The workflow reads settings from .claude/ralphex.local.md (or prompts to create it), computes a review_target based on your current branch and remote, and runs Codex to review the committed changes. If corrections exist, Claude Code applies the fixes and Codex reviews again, looping until there are no further relevant corrections to implement.

When to Use It

  • You want to review a feature or patch branch and surface actionable fixes from Codex.
  • You plan to filter Codex suggestions with Claude Code before applying changes.
  • You need to ensure there is a meaningful diff against base or origin before starting the review.
  • Your project uses a .claude/ralphex.local.md configuration and the Codex CLI is available.
  • You want to iterate until the review reports no further corrections to implement.

Quick Start

  1. Step 1: Create or verify .claude/ralphex.local.md with base_branch, codex_model, and codex_reasoning_effort.

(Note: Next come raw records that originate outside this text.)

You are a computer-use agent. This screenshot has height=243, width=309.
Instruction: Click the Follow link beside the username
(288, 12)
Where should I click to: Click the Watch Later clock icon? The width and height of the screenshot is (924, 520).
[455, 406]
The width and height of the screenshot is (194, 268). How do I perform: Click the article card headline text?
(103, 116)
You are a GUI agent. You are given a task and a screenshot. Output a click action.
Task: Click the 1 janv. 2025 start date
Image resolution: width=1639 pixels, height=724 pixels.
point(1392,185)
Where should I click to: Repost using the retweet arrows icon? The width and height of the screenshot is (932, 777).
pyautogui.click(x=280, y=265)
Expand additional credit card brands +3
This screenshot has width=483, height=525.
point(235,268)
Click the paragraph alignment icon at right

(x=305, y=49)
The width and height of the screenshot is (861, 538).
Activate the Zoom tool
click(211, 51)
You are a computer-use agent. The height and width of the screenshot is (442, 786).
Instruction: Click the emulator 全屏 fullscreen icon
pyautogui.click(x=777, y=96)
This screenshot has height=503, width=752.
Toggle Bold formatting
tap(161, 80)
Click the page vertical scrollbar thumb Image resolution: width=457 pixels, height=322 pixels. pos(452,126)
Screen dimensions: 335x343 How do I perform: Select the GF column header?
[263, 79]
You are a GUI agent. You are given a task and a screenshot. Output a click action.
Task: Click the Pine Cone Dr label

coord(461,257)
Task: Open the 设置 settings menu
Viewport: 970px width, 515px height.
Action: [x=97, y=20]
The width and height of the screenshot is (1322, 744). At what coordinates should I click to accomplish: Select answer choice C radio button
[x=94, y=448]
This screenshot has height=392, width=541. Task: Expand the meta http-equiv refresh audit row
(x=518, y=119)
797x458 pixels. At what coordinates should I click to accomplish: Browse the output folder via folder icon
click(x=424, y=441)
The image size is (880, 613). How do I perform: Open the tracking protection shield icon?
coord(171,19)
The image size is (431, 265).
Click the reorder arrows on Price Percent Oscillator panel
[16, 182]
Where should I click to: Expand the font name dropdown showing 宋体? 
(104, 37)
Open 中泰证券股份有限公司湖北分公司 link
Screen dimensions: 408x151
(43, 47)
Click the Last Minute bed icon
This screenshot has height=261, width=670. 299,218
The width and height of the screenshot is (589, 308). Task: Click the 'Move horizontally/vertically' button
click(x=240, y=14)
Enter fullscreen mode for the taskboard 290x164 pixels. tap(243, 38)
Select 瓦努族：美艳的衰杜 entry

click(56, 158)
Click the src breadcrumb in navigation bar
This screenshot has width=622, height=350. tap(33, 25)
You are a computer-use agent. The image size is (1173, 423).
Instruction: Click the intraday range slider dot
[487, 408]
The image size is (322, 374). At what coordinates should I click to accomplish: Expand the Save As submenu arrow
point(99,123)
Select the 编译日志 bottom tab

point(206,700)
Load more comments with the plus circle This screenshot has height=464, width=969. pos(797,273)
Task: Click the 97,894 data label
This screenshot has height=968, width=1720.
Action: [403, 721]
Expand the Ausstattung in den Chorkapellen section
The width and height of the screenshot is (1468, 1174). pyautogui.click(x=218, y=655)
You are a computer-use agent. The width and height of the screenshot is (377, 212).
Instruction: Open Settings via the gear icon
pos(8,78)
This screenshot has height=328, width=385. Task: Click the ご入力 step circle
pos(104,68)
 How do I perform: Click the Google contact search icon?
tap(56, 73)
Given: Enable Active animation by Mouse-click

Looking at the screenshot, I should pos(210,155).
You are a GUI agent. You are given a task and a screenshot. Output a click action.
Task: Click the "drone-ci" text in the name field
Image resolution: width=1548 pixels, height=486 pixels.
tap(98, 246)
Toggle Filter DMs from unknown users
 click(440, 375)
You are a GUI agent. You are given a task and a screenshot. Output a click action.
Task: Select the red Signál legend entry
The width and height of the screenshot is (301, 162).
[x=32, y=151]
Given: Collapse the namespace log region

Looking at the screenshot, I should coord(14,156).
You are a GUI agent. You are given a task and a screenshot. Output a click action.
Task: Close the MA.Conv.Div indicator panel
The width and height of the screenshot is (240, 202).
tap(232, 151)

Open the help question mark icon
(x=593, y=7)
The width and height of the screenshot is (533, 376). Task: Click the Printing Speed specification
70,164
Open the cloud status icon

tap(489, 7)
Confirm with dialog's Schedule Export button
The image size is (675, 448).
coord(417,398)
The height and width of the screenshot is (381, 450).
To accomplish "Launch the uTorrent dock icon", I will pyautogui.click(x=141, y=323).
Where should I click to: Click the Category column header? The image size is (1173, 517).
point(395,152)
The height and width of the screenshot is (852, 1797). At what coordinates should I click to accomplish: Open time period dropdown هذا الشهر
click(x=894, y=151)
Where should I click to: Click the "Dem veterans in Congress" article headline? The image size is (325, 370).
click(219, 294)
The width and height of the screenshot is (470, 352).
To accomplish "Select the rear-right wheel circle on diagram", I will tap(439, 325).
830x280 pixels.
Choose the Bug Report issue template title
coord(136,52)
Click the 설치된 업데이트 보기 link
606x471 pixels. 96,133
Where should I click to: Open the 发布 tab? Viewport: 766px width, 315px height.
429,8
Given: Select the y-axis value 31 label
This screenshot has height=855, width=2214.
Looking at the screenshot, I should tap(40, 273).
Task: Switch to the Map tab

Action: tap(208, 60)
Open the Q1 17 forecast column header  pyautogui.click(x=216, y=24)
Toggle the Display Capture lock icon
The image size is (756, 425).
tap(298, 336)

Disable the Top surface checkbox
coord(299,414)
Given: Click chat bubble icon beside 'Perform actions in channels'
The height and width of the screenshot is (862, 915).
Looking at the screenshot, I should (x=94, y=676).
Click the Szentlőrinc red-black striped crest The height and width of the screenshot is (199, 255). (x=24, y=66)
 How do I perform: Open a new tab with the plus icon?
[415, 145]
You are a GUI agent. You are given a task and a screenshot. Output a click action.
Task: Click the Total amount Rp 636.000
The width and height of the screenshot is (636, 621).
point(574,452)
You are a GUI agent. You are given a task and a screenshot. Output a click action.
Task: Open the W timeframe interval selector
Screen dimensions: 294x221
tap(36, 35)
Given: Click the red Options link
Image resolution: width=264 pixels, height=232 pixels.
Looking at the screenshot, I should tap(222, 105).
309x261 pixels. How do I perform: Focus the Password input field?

Ensure Codex CLI is available.
  2. Step 2: Run Codex review on the current branch against the computed review_target, saving results to .claude/ralphex-review.txt.
  3. Step 3: If .claude/ralphex-review.txt lists corrections, apply the fixes and re-run the review until no further corrections remain.

Best Practices

  • Create and maintain .claude/ralphex.local.md with base_branch, codex_model (required), and codex_reasoning_effort (default high).
  • Work in a clean git state or use the provided options to handle uncommitted changes before starting.
  • Ensure review_target is correctly determined (base against the current branch or origin) and that a diff exists.
  • Apply Codex suggestions via Claude Code thoughtfully, then re-run the review to validate changes.
  • Document final fixes with clear commit messages and summarize changes after the loop completes.

Example Use Cases

  • Refactoring a Python data processing module and iteratively polishing edge-case handling.
  • Cleaning up a JavaScript utility library with multiple small fixes surfaced by Codex.
  • Auditing a Bash automation script for robustness and safer error handling.
  • Reviewing SQL migration changes to ensure correctness and idempotence.
  • Tuning a CI workflow file to improve reliability and reduce flaky runs.